Bochart raconte qu’encore aujourd’hui les Arabes élèvent parfois chez eux une brebis choisie, qui va et vient dans la maison, comme chez nous un petit chien, jouant avec les enfants et mangeant de leur main.
Il ne faut pas chercher à appliquer au cas de David tous les détails renfermés dans ces versets, mais s’en tenir à l’idée principale, celle du rapt violent commis par David déjà comblé de tant de biens.
La conscience de David parle sans hésitation, car il est désintéressé dans la question.
À mérité la mort, littéralement : est le fils de la mort. David dit-il cela simplement au point de vue du droit ou entendait-il que cette peine dût être réellement appliquée après que la restitution des quatre brebis aurait eu lieu ? La parole de Nathan, verset 13, fait présumer le second sens.
Quatre fois la brebis : conformément à la loi de la restitution (Exode 22.4).
J’ai mis les femmes… En Orient le successeur devient héritier du harem de son prédécesseur et c’est même là une mesure politiquement importante ; comparez 2 Samuel 16.21 ; 1 Rois 11.22. Il n’est dit nulle part que David ait pris aucune des femmes de Saül ; mais d’après l’usage oriental il en aurait eu le droit.
J’y aurais encore ajouté : Tu aurais même pu choisir encore parmi les filles de Juda et d’Israël celles que tu aurais désirées pour femmes. Tout ce passage implique évidemment la permission de la polygamie comme concession aux usages orientaux de ces temps ; comparez sur ce point Matthieu 19.1-8.

_Consigne A_.
Repérez toutes les lignes des enregistrements où figure le mot « screenshot », puis recopiez-les.
Le texte et les enregistrements n'ont aucun lien entre eux.

_Données_.
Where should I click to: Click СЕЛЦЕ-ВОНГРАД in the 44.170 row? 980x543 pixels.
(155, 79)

--

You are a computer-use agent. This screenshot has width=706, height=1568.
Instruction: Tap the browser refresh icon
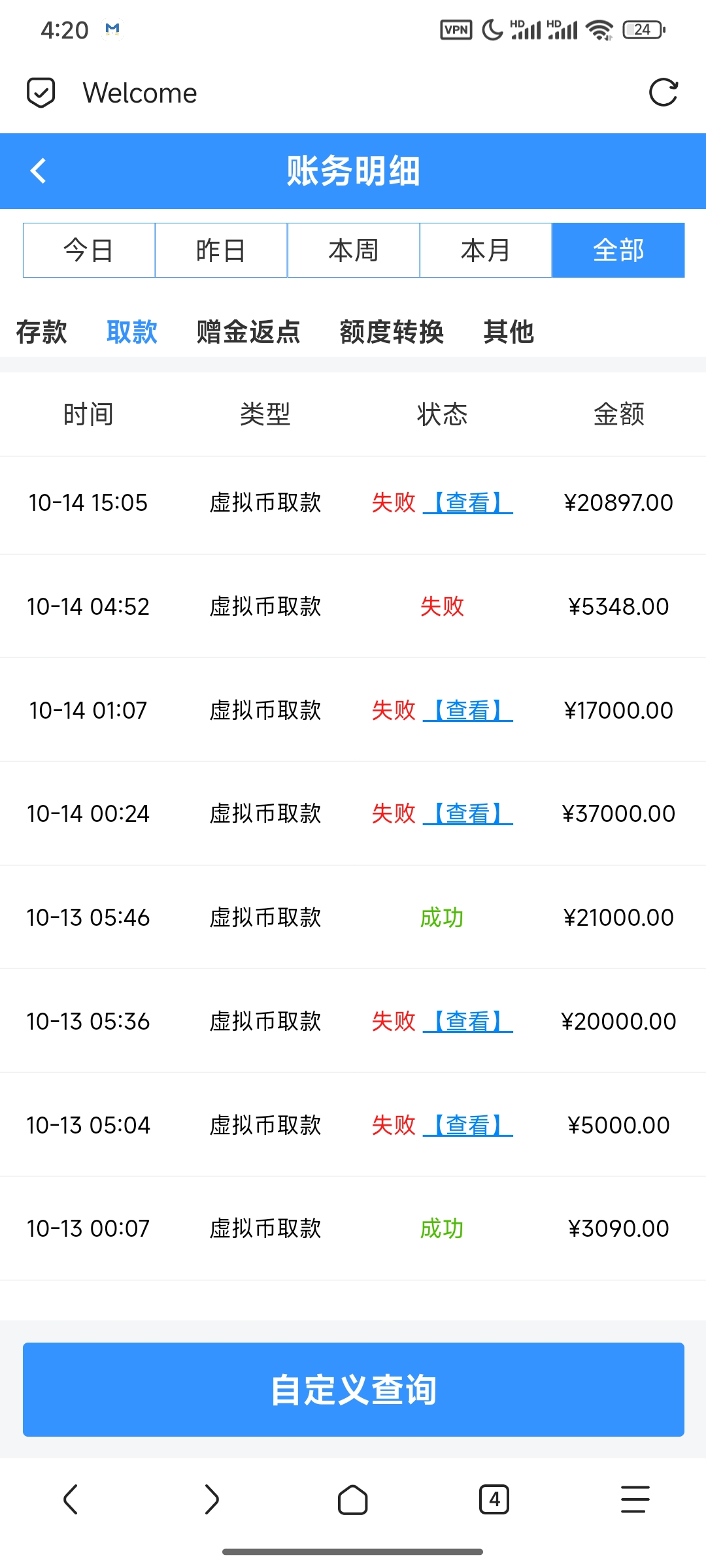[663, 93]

_Consigne B_.
Citez mot pour mot l'intégralité du texte sur la parabole de Nathan à David.

_Réponse A_.
You are a computer-use agent. This screenshot has width=706, height=1568.

_Réponse B_.
Bochart raconte qu’encore aujourd’hui les Arabes élèvent parfois chez eux une brebis choisie, qui va et vient dans la maison, comme chez nous un petit chien, jouant avec les enfants et mangeant de leur main.
Il ne faut pas chercher à appliquer au cas de David tous les détails renfermés dans ces versets, mais s’en tenir à l’idée principale, celle du rapt violent commis par David déjà comblé de tant de biens.
La conscience de David parle sans hésitation, car il est désintéressé dans la question.
À mérité la mort, littéralement : est le fils de la mort. David dit-il cela simplement au point de vue du droit ou entendait-il que cette peine dût être réellement appliquée après que la restitution des quatre brebis aurait eu lieu ? La parole de Nathan, verset 13, fait présumer le second sens.
Quatre fois la brebis : conformément à la loi de la restitution (Exode 22.4).
J’ai mis les femmes… En Orient le successeur devient héritier du harem de son prédécesseur et c’est même là une mesure politiquement importante ; comparez 2 Samuel 16.21 ; 1 Rois 11.22. Il n’est dit nulle part que David ait pris aucune des femmes de Saül ; mais d’après l’usage oriental il en aurait eu le droit.
J’y aurais encore ajouté : Tu aurais même pu choisir encore parmi les filles de Juda et d’Israël celles que tu aurais désirées pour femmes. Tout ce passage implique évidemment la permission de la polygamie comme concession aux usages orientaux de ces temps ; comparez sur ce point Matthieu 19.1-8.